In my case, my prostate was shot. My Gleason scores were as high as they could go. 10's all across the board. (That's bad). While doing the prostatectomy they found that the cancer spread to other parts of my body, They did all kinds of stuff to kill it, but they made it clear the cells could still be present, but dormant. They could be anywhere in my body but just not active. Or should I say, kind of asleep.
Well, once they attach to something that they can feed off, they start producing the PSA again. So in my case, the cancer was never gone, it was in remission. Which, is a blessing, right?
Once again, I ain't no doctor, but your case sounds completely different. So yes, I would say you should be asking an oncologist some questions.
Thanks for the comment. It appears that with radiation or surgery, if PSA begins to rise, then the potential for the onset of cancer is still apparent.
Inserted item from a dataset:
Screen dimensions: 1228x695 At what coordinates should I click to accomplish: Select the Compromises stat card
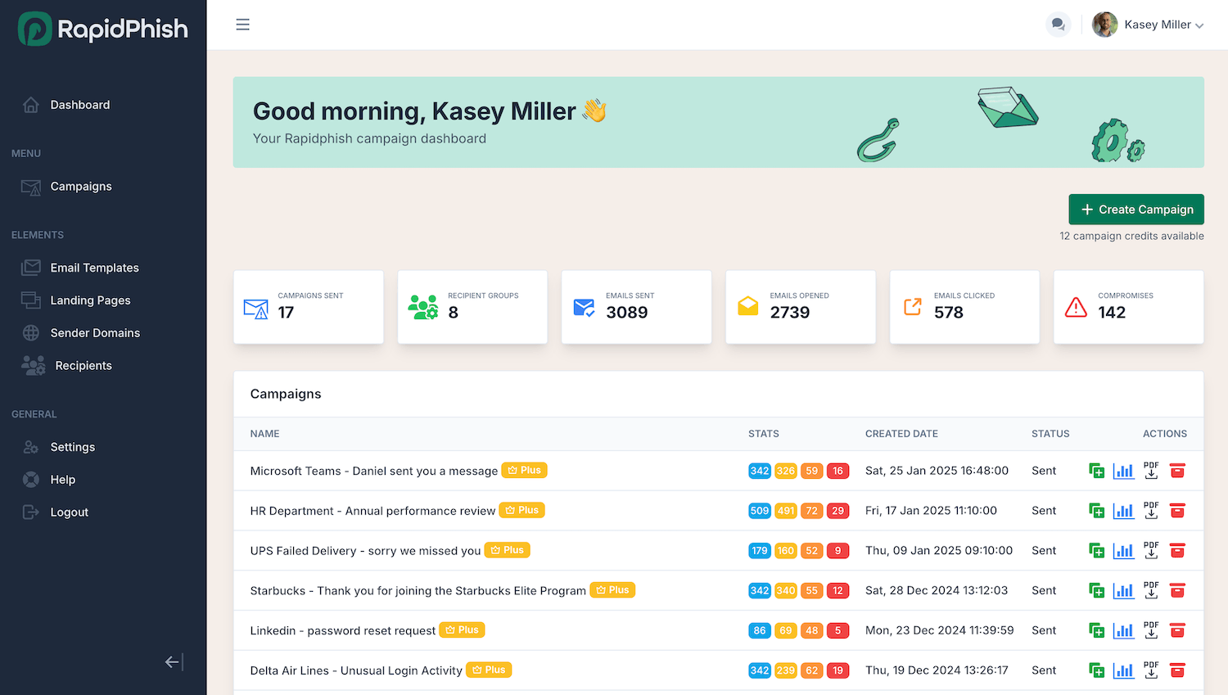(1127, 307)
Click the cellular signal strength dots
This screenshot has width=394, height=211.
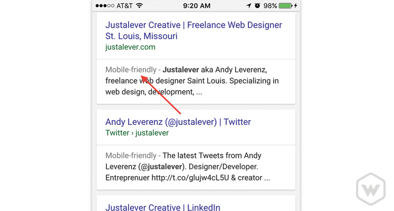(x=105, y=5)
I had a very low Gleason score and diagnosis was slow growing cancer on one lob of the prostate gland.
From reading all these years about this disease, there are few absolutes in terms of prostate cancer. My PSA went from zero in 2010 post proton radiation to currently 2.47 rising gradually beginning in 2015.
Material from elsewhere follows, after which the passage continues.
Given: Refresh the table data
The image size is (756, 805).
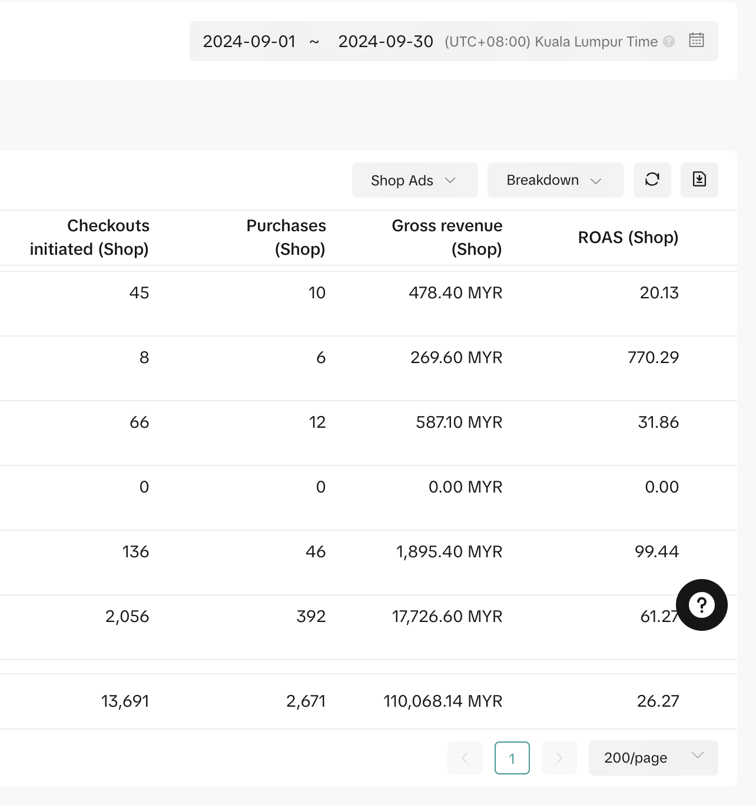Looking at the screenshot, I should tap(652, 179).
I hope to visit Mayo Clinic in Jacksonville, Florida sometime in the future to look at options. But, I suspect not much can be done. Currently in excellent health.
At 71, 2 and 1/2 years after my Radical Prostatectomy . No issues, until now PSA has been < .006.
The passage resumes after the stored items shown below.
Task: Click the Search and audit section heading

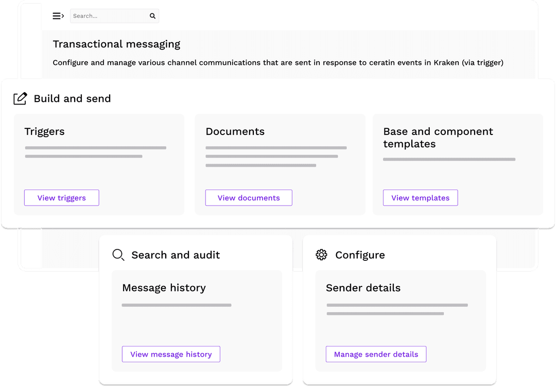Action: (176, 255)
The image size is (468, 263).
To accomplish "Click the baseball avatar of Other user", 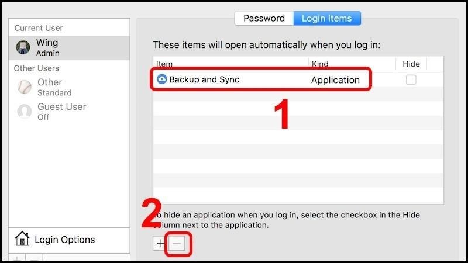I will tap(24, 87).
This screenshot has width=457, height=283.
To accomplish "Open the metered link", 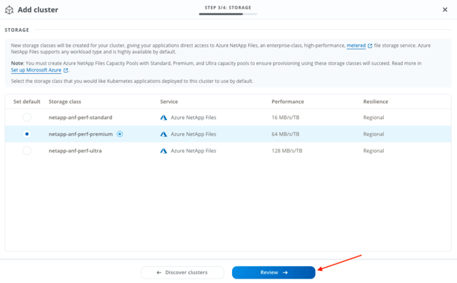I will pyautogui.click(x=356, y=46).
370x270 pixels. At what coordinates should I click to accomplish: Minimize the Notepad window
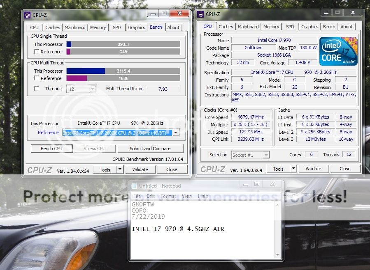click(244, 184)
Test last week 6 months after the last .006, showed a PSA .117 . Not thinking, I did ejaculate either the morning of or day before the test as well as an hour bike ride the day before. Don't know if that has impacts once prostate is removed. Would it be time for imaging tests already or wait and see the next test results in 3 or 6 months. Will be seeing urologist this week, but wondering what I might be asking or what to expect. thanks
PSMA PET scans have greater accuracy at higher PSA levels.
I think below .2 sensitivity is 20 - 30 %
That said, it is thought that recurrence is from PCa cells in the pelvic area and/or pelvic lymph nodes.
I had IMRT radiation and 4 mos of ADT due to PSA .19 post prostatectomy.
Obviously, you need to consult with a Urologist and/or a Radiation Oncologist/Medical Oncologist.
Rising PSA is trended over 2, 3 or 4 tests, so first step probably is repeat PSA.
If rising, perhaps PSMA PET scan to rule out discernable distant metastases.
And then radiation and ADT.
But I am getting way ahead.
Prostate Cancer Foundation webinar on PSMA PET scan sensitivity an utilization at:
pcf.org
Upper right menu
Patient Resources
Click on arrow on right
Patient Webinars
March 14 2023
Good luck. Hope it's an anomaly and next test is back in line.
Ejaculation and bike riding will increase one's PSA reading. It is recommended that you avoid both prior to your PSA test. Google and you will find out how many days before to avoid those two activities. Make sure the PSA test is done at the same lab. I would not consider any imaging test yet but would recommend that you have another PSA test, either in 3 months or currently if that will give you peace of mind.
PSMA Pet scan would probably be something they would want to do
I am 81yo and had a radial prostatectomy in September 2018. I have always had low PSA so when mine went from .9 to 2.1 over a 1 year period I wasn't alarmed. During a physical the doctor did a rectal exam and didn't like the feel of my prostate so he ordered a biopsy. It came back with Gleason score 10 and after much deliberation I decided on removal over radiation. They also removed 15 lymph nodes and one tested positive. I have since had about 6-7 PSA blood tests and all show less than .1 which they call undetectable which is the smallest that my hospital lab gives. My point is that PSA has a wide range of variability. I have a friend that has tested PSA in the teens and they are just "watching" him not concerned about cancer.
Have you had a scan? MRI? PSMA PET/CT?
I had a CT scan with contrast before the surgery and it found no apparent metatheses. I can't have a MRI because I have a large rod in one leg.